## What you need to do
1. Decide whether each statement agrees with the story about Ruben below. Answer yes or no for each, quoting the deciding words from the story. (a) Ruben's father left Honduras with him in January 2019. (b) Rachel and Mark lived in Honduras for less than five years. (c) Rachel's husband was eager to get involved from the start.
2. In the story about Ruben below, how often could Francesca legally leave the house under the COVID restrictions in Honduras?

## Document extract
————

Rachel* and her husband Mark* had seen hopelessness in a country where jobs are scarce and the threat of violence is real. They saw the complexity of immigration from the side of those who feel the need to leave, but it wasn’t until they were faced with helping a Honduran child stuck in the murky waters of the U.S. system, that they truly understood how complex immigration really could be.
They had lived in Honduras for over a decade working at a boys’ home for teens who lived on the streets. She and Mark, now living in the U.S., heard from a close friend in Honduras. “Francesca* is a faithful, compassionate person,” Rachel says. She was married young and had several children, but was struggling to support them. Her husband had been looking for reliable work for seven years and his family was part of a family feud in which people had been killed and he felt their lives were in danger. In January 2019 he left with their 11-year-old son, Ruben*, to try to get to the U.S.
They paid a coyote to bring them through Guatemala and Mexico and then turned themselves in to immigration at the border to ask for asylum. After they were in the U.S. Ruben wasn’t allowed to call Francesa very often and she became increasingly concerned about his living conditions with relatives in Utah. She also couldn’t get many answers about where he was in the immigration process.
Rachel wanted to help Francesca and her son, but when she talked to her husband he was hesitant to get involved. She says she just couldn’t let it go. “This child can’t control what is happening to him, and we may be the only ones aware of that and willing to try to help him,” she thought. She started researching and asking around to figure out what was happening and what she could do.
Rachel was no stranger to the nuance of immigrant and refugee situations, as she and her husband have a son who is the biological child of resettled refugees from Congo. Yet, figuring out how to best help Ruben was seeming more complex than she ever imagined. His mom had texted her photos to Rachel of their entry documents a year and a half before, but now his father couldn’t produce them. Rachel called agencies and attorneys in both her state of residence and Ruben’s, but couldn’t get any clear answers.
Rachel attended the Women of Welcome Atlanta event in early 2020 and got connected to one of the Welcome ambassadors, looking for resources. As she dove deeper into trying to help, she realized what is true in one state isn’t true in another. She was finally able to get answers about getting temporary legal custody with the permission of both parents through her local probate court.
She says that completing the guardianship process in time for the start of the 2020 school year was nothing short of miraculous and her husband commented that, “when you decide something is going to happen, it happens!” She needed a notarized consent form from Francesca, who could only legally leave the house once every two weeks because of COVID restrictions in Honduras and then would have to rely on a notoriously unreliable mail system.

————

## Extracted material

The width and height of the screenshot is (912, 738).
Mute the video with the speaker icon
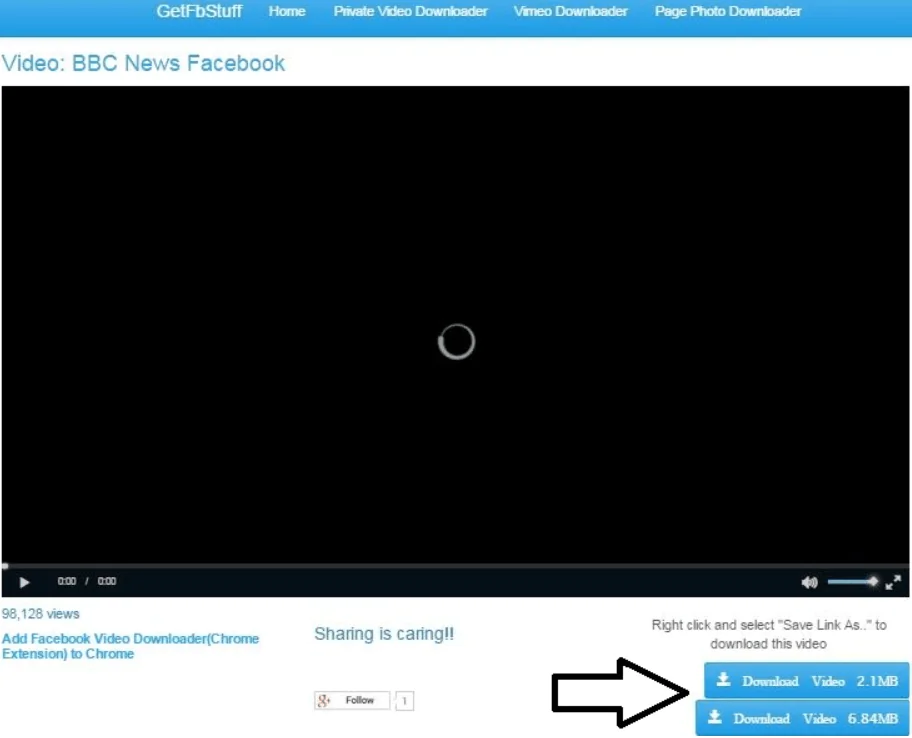coord(809,582)
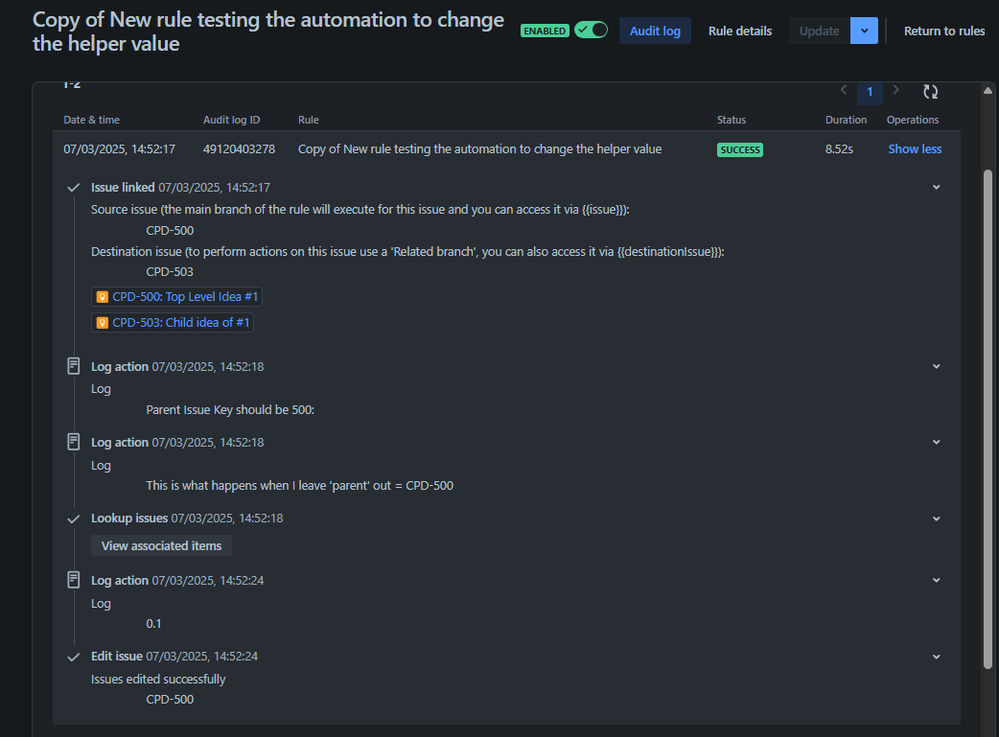Click the idea icon beside CPD-503 link

point(102,322)
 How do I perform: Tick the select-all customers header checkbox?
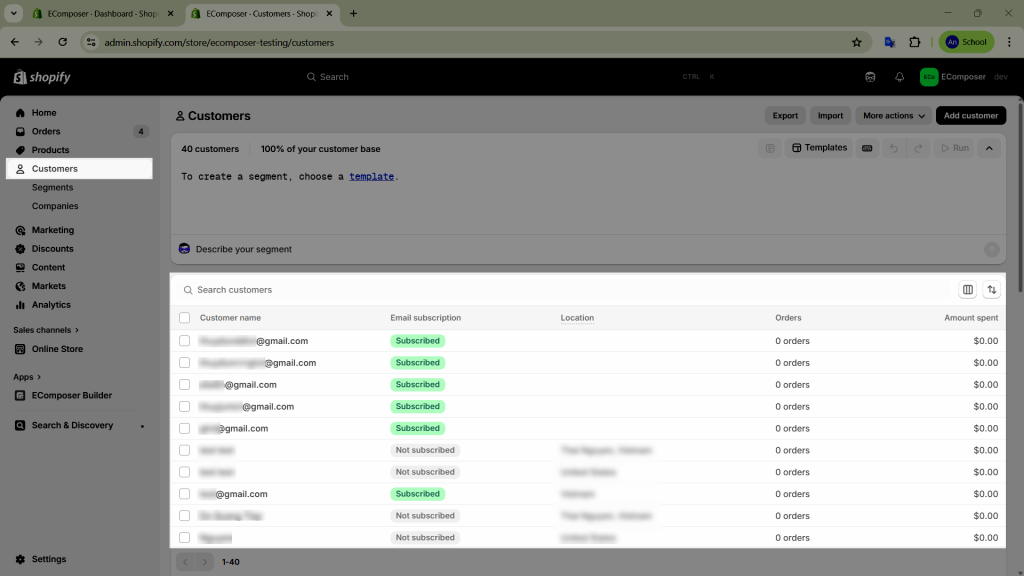tap(184, 318)
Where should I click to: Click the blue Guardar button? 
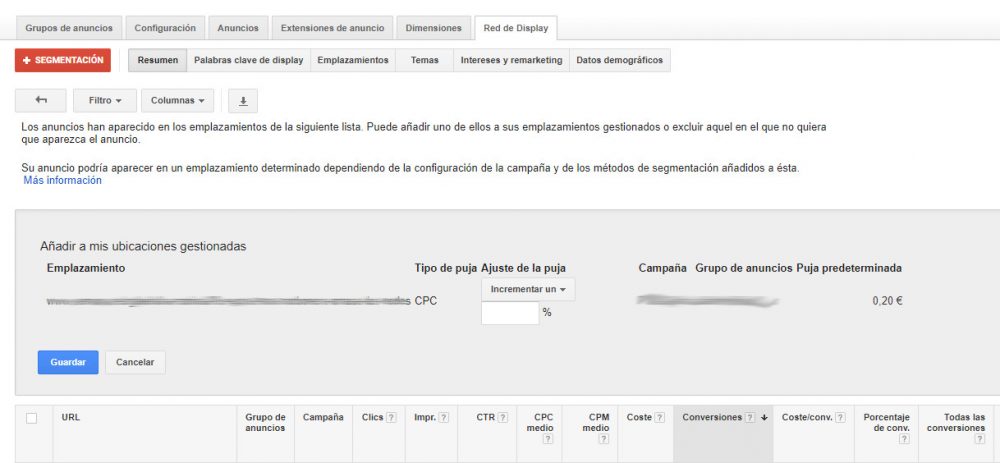point(68,362)
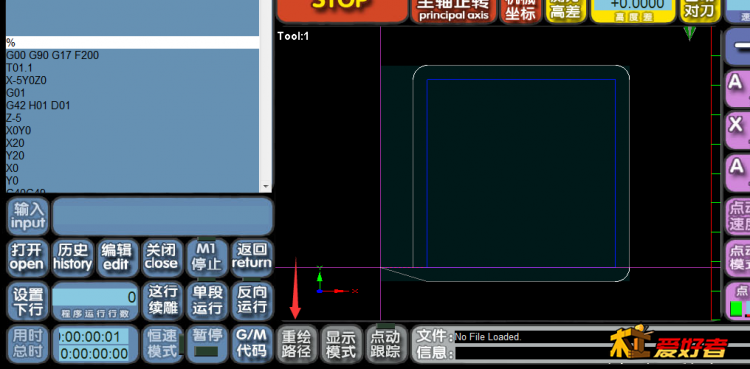Close the G-code file with 关闭 close
This screenshot has width=750, height=369.
(161, 257)
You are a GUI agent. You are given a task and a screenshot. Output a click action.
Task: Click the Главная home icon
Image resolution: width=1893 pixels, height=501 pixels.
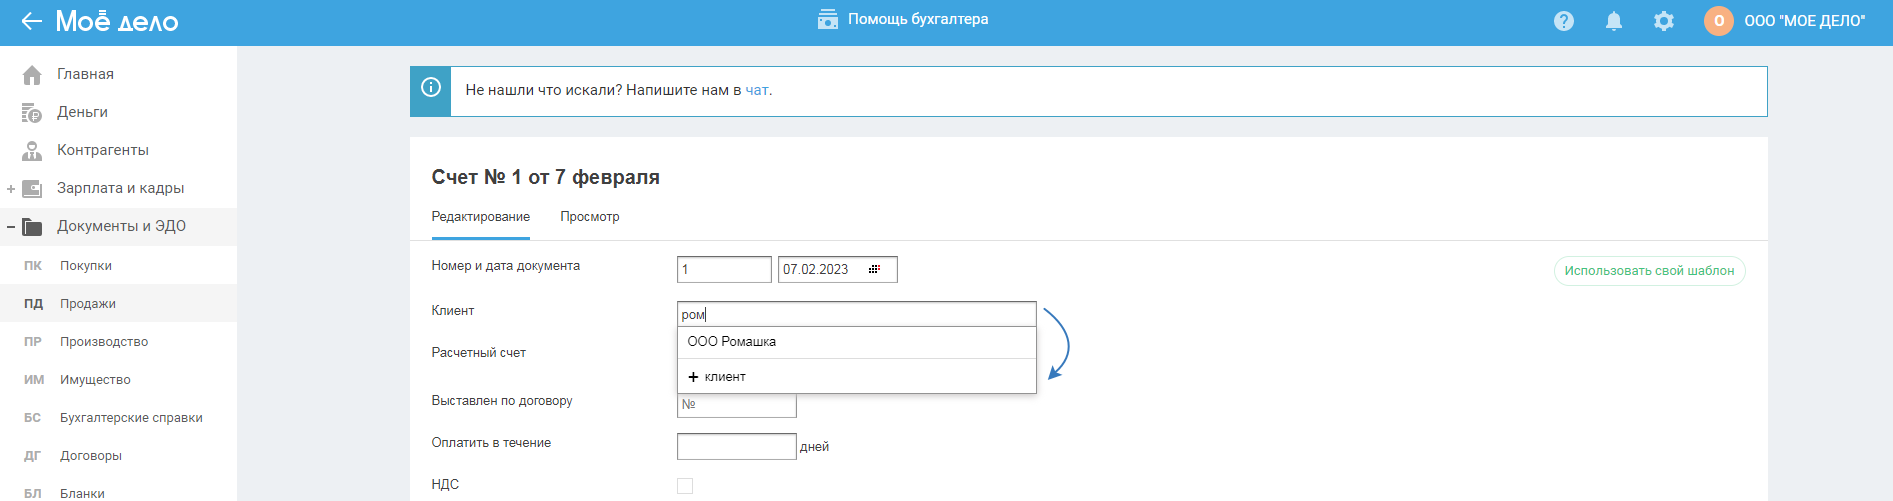pyautogui.click(x=32, y=75)
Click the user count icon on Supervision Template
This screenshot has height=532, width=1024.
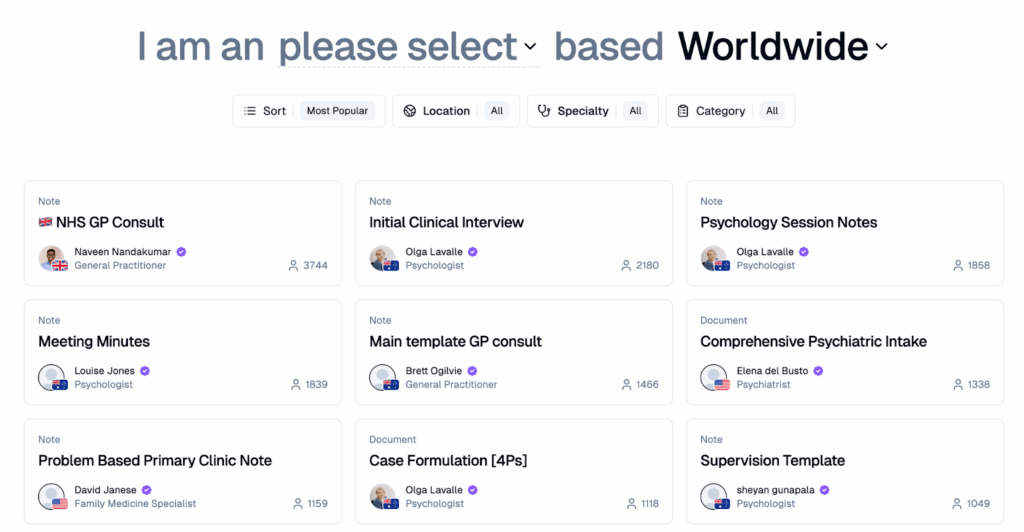[x=957, y=504]
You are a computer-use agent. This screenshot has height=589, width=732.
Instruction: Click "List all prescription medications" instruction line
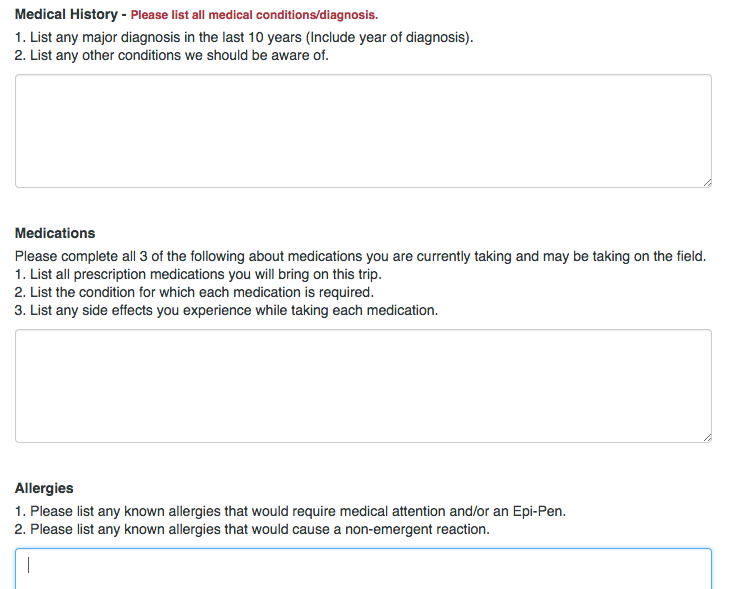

————

## Answer section
1.
(a) Yes: "In January 2019 he left with their 11-year-old son"
(b) No: "They had lived in Honduras for over a decade"
(c) No: "he was hesitant to get involved"

2. Once every two weeks.